The consensus on Wall Street holds that Datadog's adjusted earnings will grow at a rate of 13% annually up to 2026. Given this forecast, Datadog's current valuation of 75 times its adjusted earnings may seem elevated. Consequently, Morgan Stanley's bullish target is grounded on an expectation of revenue growth at 28% per year through 2026, projecting earnings growth that surpasses the consensus.

While this scenario appears achievable, especially as Datadog has consistently exceeded earnings expectations over the past 12 quarters, investors should remain cautious. A significant increase in valuation would be necessary to achieve the anticipated 45% return in 2025. Nonetheless, Datadog remains an impressive company with potential for solid growth, making it a worthwhile addition for long-term investors, particularly when buying opportunities arise.

Arm Holdings: 108% Upside Potential

Arm is in the business of designing CPU architectures and selling instruction sets to various companies, enabling them to develop chips tailored for specific applications across mobile devices, automotive systems, industrial sensors, and data centers. Arm also offers development tools that aid engineers in configuring systems and programmers in creating applications.

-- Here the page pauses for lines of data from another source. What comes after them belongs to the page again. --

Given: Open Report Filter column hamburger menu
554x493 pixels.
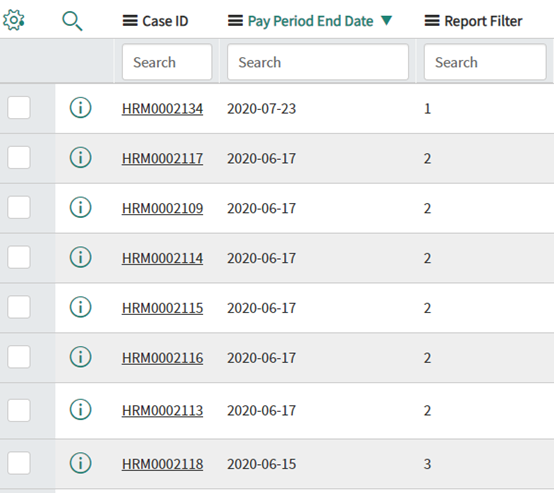Looking at the screenshot, I should pos(432,21).
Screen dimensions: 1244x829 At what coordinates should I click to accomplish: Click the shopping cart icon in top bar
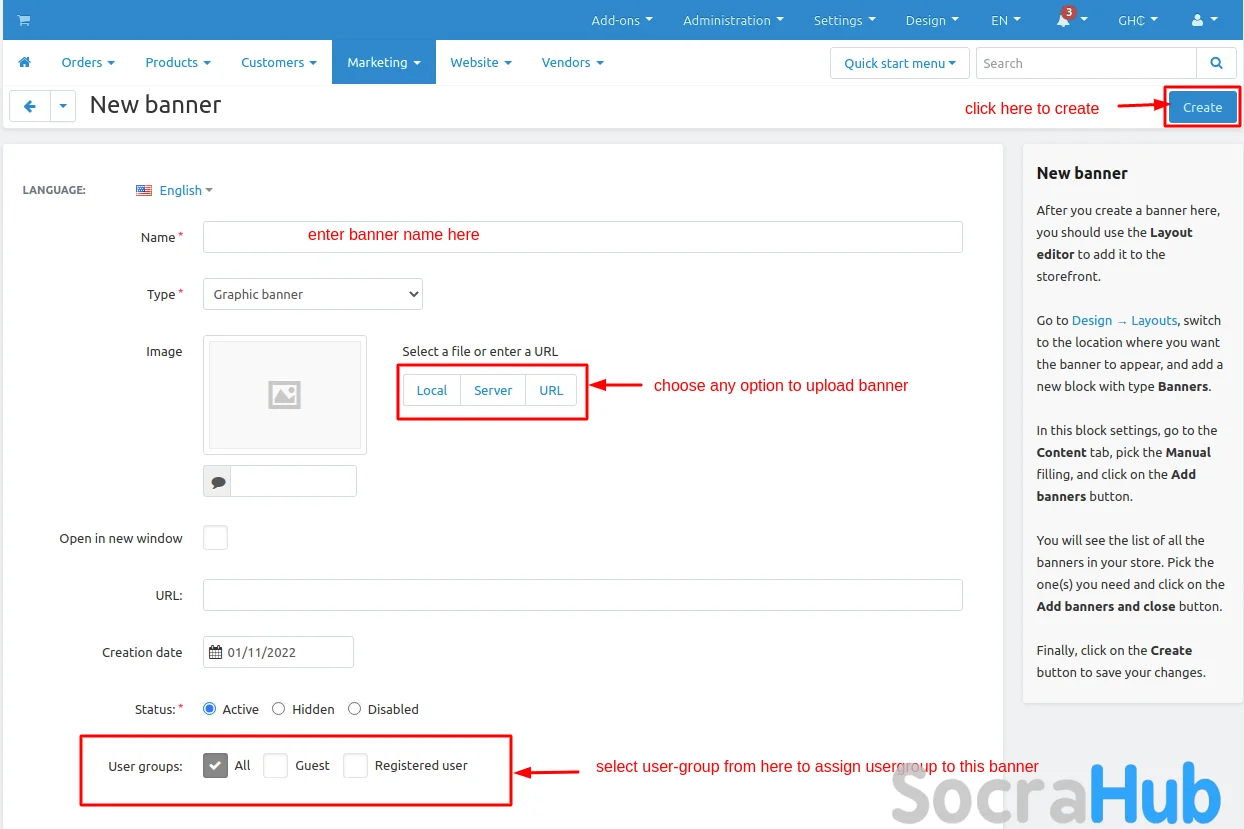(24, 20)
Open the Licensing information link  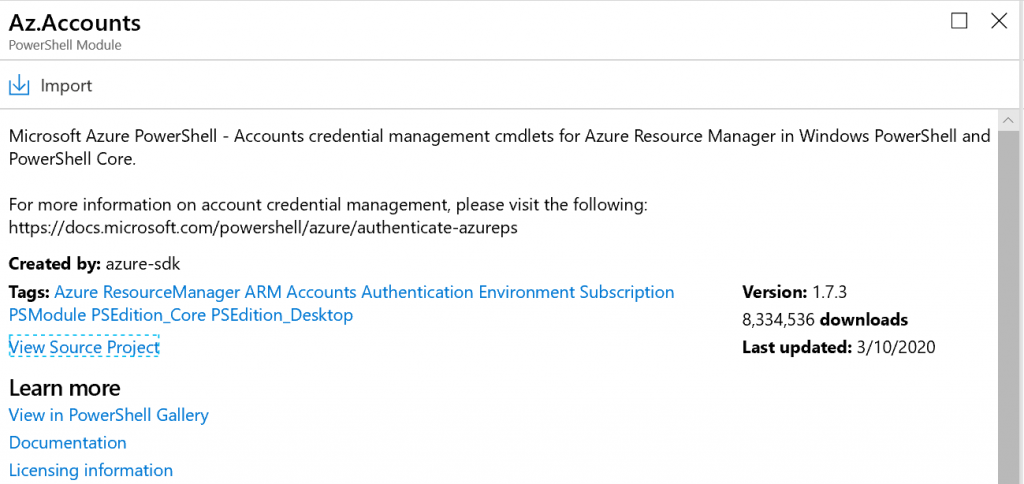(91, 470)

Arm's business model allows companies to reduce research and development expenses linked to chip design while still maintaining the ability to create custom processors. Known for its power efficiency, Arm commands over 99% of the smartphone market and has also become increasingly attractive for data centers looking to optimize energy use, especially for AI-related workloads.

In the past two years, Arm made significant gains in the cloud computing market, capturing an additional six percentage points of market share due to the improved power of its chips. Currently, ten of the largest cloud service providers, including Amazon, Microsoft, and Alphabet, are developing chips based on Arm architecture for their data centers, positioning the company favorably for increased share growth as demand for efficient AI infrastructure rises.

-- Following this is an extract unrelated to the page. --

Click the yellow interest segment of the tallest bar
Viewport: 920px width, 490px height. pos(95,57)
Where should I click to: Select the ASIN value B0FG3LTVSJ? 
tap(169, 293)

Wall Street estimates that Arm's adjusted earnings will rise at 33% annually through fiscal 2027, which wraps up in March 2027. This forecast makes Arm's current valuation of 104 times adjusted earnings appear high. Morgan Stanley's optimistic target relies on an assumption of much faster growth fueled by AI server chip demand.

While it's feasible for Arm to exceed expectations based on past performance, a 100% return this year would necessitate substantial earning growth or an even steeper valuation increase, and caution is warranted before anticipating such outcomes.

That said, Arm presents a solid long-term investment given its innovative business approach. Investors might find more appealing opportunities in the future, but those interested in acquiring shares could consider starting with a modest position now.

Note: The views and opinions expressed above are those of the individual authors and do not necessarily reflect the official position of any organization.